### WHAT THIS TASK INVOLVES:
Write out the whole listing exactly as it stands.

### INFORMATION PROVIDED:

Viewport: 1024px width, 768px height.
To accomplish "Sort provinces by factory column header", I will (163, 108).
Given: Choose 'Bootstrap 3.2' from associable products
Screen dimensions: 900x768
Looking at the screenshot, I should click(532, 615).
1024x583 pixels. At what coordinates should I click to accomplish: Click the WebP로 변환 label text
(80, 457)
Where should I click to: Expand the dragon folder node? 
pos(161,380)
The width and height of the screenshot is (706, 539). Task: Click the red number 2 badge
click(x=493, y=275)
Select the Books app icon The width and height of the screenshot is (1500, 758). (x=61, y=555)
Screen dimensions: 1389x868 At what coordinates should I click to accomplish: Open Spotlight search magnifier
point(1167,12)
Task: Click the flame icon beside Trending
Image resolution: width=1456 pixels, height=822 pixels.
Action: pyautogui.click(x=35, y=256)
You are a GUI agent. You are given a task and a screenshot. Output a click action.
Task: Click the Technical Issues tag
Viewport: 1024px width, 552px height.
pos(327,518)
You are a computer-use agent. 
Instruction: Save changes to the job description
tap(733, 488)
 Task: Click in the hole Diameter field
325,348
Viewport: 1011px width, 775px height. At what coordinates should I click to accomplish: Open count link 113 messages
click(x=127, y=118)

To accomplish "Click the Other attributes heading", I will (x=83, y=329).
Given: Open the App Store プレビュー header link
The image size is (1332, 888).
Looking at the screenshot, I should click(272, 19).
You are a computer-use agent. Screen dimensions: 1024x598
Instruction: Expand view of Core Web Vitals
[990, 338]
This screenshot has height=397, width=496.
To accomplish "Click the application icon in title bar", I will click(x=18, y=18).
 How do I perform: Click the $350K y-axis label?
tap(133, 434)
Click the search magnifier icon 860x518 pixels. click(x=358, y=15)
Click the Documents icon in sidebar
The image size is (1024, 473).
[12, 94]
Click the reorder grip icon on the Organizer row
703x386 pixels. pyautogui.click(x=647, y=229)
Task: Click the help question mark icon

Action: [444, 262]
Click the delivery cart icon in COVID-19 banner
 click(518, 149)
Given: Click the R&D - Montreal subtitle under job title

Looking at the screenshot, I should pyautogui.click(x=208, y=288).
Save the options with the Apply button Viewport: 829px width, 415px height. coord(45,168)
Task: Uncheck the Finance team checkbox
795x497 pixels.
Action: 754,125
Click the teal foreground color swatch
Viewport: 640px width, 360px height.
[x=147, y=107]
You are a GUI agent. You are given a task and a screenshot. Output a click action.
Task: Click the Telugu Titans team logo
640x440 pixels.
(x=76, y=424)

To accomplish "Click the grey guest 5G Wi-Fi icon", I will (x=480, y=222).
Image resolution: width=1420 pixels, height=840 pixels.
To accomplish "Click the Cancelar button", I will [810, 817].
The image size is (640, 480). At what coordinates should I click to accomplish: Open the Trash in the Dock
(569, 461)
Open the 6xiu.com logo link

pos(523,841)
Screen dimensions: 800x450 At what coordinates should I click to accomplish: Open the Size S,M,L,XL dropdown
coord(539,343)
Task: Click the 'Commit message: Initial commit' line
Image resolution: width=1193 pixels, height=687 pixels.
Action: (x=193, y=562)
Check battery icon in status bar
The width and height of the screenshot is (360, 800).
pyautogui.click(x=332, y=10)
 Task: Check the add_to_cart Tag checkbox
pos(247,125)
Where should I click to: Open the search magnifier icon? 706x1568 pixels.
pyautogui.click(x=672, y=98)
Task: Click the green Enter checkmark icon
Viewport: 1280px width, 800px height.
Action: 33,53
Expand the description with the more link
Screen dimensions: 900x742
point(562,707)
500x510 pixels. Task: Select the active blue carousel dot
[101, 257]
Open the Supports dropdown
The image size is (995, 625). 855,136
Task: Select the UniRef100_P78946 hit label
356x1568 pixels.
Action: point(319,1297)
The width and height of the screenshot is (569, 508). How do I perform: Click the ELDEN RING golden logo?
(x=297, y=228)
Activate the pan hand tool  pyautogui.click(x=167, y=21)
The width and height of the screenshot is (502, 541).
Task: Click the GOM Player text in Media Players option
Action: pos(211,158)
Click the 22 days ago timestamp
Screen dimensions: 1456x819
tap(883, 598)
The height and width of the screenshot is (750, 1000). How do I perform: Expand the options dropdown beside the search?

### RESULT:
Viewport: 1024px width, 768px height.
To accomplish "Sort provinces by factory column header", I will (163, 108).
Given: Choose 'Bootstrap 3.2' from associable products
Screen dimensions: 900x768
Looking at the screenshot, I should click(532, 615).
1024x583 pixels. At what coordinates should I click to accomplish: Click the WebP로 변환 label text
(80, 457)
Where should I click to: Expand the dragon folder node? 
pos(161,380)
The width and height of the screenshot is (706, 539). Task: Click the red number 2 badge
click(x=493, y=275)
Select the Books app icon The width and height of the screenshot is (1500, 758). (x=61, y=555)
Screen dimensions: 1389x868 At what coordinates should I click to accomplish: Open Spotlight search magnifier
point(1167,12)
Task: Click the flame icon beside Trending
Image resolution: width=1456 pixels, height=822 pixels.
Action: pyautogui.click(x=35, y=256)
You are a GUI agent. You are given a task and a screenshot. Output a click action.
Task: Click the Technical Issues tag
Viewport: 1024px width, 552px height.
pos(327,518)
You are a computer-use agent. 
Instruction: Save changes to the job description
tap(733, 488)
 Task: Click in the hole Diameter field
325,348
Viewport: 1011px width, 775px height. At what coordinates should I click to accomplish: Open count link 113 messages
click(x=127, y=118)

To accomplish "Click the Other attributes heading", I will (x=83, y=329).
Given: Open the App Store プレビュー header link
The image size is (1332, 888).
Looking at the screenshot, I should click(272, 19).
You are a computer-use agent. Screen dimensions: 1024x598
Instruction: Expand view of Core Web Vitals
[990, 338]
This screenshot has height=397, width=496.
To accomplish "Click the application icon in title bar", I will click(x=18, y=18).
 How do I perform: Click the $350K y-axis label?
tap(133, 434)
Click the search magnifier icon 860x518 pixels. click(x=358, y=15)
Click the Documents icon in sidebar
The image size is (1024, 473).
[12, 94]
Click the reorder grip icon on the Organizer row
703x386 pixels. pyautogui.click(x=647, y=229)
Task: Click the help question mark icon

Action: [444, 262]
Click the delivery cart icon in COVID-19 banner
 click(518, 149)
Given: Click the R&D - Montreal subtitle under job title

Looking at the screenshot, I should pyautogui.click(x=208, y=288).
Save the options with the Apply button Viewport: 829px width, 415px height. coord(45,168)
Task: Uncheck the Finance team checkbox
795x497 pixels.
Action: 754,125
Click the teal foreground color swatch
Viewport: 640px width, 360px height.
[x=147, y=107]
You are a GUI agent. You are given a task and a screenshot. Output a click action.
Task: Click the Telugu Titans team logo
640x440 pixels.
(x=76, y=424)

To accomplish "Click the grey guest 5G Wi-Fi icon", I will (x=480, y=222).
Image resolution: width=1420 pixels, height=840 pixels.
To accomplish "Click the Cancelar button", I will [810, 817].
The image size is (640, 480). At what coordinates should I click to accomplish: Open the Trash in the Dock
(569, 461)
Open the 6xiu.com logo link

pos(523,841)
Screen dimensions: 800x450 At what coordinates should I click to accomplish: Open the Size S,M,L,XL dropdown
coord(539,343)
Task: Click the 'Commit message: Initial commit' line
Image resolution: width=1193 pixels, height=687 pixels.
Action: (x=193, y=562)
Check battery icon in status bar
The width and height of the screenshot is (360, 800).
pyautogui.click(x=332, y=10)
 Task: Check the add_to_cart Tag checkbox
pos(247,125)
Where should I click to: Open the search magnifier icon? 706x1568 pixels.
pyautogui.click(x=672, y=98)
Task: Click the green Enter checkmark icon
Viewport: 1280px width, 800px height.
Action: 33,53
Expand the description with the more link
Screen dimensions: 900x742
point(562,707)
500x510 pixels. Task: Select the active blue carousel dot
[101, 257]
Open the Supports dropdown
The image size is (995, 625). 855,136
Task: Select the UniRef100_P78946 hit label
356x1568 pixels.
Action: point(319,1297)
The width and height of the screenshot is (569, 508). How do I perform: Click the ELDEN RING golden logo?
(x=297, y=228)
Activate the pan hand tool  pyautogui.click(x=167, y=21)
The width and height of the screenshot is (502, 541).
Task: Click the GOM Player text in Media Players option
Action: pos(211,158)
Click the 22 days ago timestamp
Screen dimensions: 1456x819
tap(883, 598)
The height and width of the screenshot is (750, 1000). How do I perform: Expand the options dropdown beside the search?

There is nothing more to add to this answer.